= Marion Gilsenan =

Canadian actress (1936–1999)

Marion Gilsenan (1936 – January 11, 1999) was a Canadian actress, best known for her regular role as Joan McKenzie in the Canadian television soap opera Riverdale.

Born in England, Gilsenan moved to Canada in her early 20s, and began her career as a stage actress with the Canadian Stage Company and the Shaw Festival. She was a four-time Dora Mavor Moore Award nominee for her stage work, receiving nods for Outstanding Performance in a Featured Role in 1980 for Strawberry Fields, Outstanding Performance by a Female in a Play (Midsize Theatre) in 1995 for The Stillborn Lover, Outstanding Performance by a Female in a Musical (Large Theatre) in 1996 for A Little Night Music, and Outstanding Performance by a Female in a Play (Large Theatre) in 1997 for Thirteen Hands.

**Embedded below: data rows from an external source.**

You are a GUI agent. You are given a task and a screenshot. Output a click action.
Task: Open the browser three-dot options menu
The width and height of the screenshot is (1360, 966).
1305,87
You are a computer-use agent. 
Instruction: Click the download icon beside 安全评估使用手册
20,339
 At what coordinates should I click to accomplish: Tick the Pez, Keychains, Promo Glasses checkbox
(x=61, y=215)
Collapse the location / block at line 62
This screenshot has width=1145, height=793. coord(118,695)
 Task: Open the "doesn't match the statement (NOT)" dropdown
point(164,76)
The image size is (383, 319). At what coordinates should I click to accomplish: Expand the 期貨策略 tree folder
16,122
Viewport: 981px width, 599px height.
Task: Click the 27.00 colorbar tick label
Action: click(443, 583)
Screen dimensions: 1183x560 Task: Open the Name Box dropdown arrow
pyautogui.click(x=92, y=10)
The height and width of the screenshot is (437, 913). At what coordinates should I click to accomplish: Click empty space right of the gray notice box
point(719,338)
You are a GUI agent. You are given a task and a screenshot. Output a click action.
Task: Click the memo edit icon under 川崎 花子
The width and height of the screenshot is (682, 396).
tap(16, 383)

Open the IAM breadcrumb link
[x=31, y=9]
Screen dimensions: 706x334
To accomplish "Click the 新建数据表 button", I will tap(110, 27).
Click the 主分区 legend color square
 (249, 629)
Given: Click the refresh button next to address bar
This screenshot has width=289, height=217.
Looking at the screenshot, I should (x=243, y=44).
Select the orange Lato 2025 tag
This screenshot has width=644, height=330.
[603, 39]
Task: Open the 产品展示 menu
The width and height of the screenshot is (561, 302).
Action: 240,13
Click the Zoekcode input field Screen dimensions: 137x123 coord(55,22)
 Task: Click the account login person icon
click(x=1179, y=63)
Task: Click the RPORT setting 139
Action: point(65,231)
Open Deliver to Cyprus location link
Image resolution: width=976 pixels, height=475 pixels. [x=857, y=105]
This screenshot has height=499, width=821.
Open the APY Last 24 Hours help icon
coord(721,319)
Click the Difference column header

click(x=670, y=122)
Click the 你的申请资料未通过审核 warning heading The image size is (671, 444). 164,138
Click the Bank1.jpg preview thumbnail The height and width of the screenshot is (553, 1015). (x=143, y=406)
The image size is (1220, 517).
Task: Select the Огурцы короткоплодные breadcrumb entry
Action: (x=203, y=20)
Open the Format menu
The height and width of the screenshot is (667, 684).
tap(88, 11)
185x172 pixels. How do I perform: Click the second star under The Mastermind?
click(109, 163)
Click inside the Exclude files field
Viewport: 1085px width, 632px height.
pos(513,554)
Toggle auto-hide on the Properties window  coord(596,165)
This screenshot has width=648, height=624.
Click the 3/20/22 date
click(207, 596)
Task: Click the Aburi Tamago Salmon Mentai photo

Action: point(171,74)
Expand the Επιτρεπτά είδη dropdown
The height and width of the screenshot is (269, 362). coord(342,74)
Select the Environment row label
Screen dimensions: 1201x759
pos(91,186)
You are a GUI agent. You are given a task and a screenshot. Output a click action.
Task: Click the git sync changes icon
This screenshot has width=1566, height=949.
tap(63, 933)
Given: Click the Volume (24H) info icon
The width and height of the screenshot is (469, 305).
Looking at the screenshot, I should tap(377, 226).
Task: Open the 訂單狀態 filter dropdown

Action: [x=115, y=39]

On television she starred in the 1993 film Coming of Age, but principally had supporting and guest roles until being cast as a regular in Riverdale. Of her character, Gilsenan said that "she's not totally nice -- she's very selfish, very snobbish, but she also has wonderful qualities. She wants the best for herself and her family. I think there's some self- knowledge, some warmth and sense of humour." Gilsenan was battling cancer for much of her stint on the series, but delayed chemotherapy because her early treatments made her too weak and tired and she did not want to give up her acting roles.

She died of cancer on January 11, 1999, after production on the second season of Riverdale had concluded but before production on the third season began. Her character was written out of the series rather than being recast.

She was a Gemini Award nominee for Best Supporting Actress in a Drama Program or Series at the 6th Gemini Awards in 1992 for the television film Getting Married in Buffalo Jump, and won the award for Riverdale at the 14th Gemini Awards in 1999, several months after her death.